This is really a graph problem! Draw a graph with a vertex for every number in your list, and an edge between vertices \$a\$ and \$b\$ if there is a pair \$(a, b)\$ or \$(b, a)\$ in your list:
What you want to do is to find a path in this graph that visits all the edges. Such a path is known as an Eulerian path. Your condition that each number appears exactly twice in the list means that the path must return to the original vertex: that makes it an Eulerian cycle.

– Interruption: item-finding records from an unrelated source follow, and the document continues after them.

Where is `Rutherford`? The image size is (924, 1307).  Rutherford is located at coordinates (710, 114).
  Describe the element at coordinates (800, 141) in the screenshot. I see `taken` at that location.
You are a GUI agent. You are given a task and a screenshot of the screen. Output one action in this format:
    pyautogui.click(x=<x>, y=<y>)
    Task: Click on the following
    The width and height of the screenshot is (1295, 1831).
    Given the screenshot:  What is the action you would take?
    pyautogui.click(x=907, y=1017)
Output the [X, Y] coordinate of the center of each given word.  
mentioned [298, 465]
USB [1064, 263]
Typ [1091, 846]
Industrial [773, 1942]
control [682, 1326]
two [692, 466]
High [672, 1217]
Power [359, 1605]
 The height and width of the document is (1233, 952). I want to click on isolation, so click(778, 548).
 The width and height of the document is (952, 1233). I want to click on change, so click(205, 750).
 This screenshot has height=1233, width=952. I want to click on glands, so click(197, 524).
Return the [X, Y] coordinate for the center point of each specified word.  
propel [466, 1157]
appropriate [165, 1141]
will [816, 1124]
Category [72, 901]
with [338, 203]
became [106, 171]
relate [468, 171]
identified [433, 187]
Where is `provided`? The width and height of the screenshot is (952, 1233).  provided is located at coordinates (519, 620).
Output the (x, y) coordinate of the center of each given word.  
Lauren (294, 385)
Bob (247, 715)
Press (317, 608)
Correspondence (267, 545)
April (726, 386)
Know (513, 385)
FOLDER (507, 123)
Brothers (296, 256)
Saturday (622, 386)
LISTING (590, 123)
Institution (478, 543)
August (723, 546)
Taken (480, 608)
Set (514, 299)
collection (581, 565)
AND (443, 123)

To find this cycle, we must first represent the graph using a suitable data structure. Here we can use the adjacency list representation (really, adjacency set):
from collections import defaultdict
def graph(edges):
"""Given a list of edges, return a map from vertex to a set of
adjacent vertices.
>>> graph([(1, 2), (1, 3), (3, 4), (2, 4)])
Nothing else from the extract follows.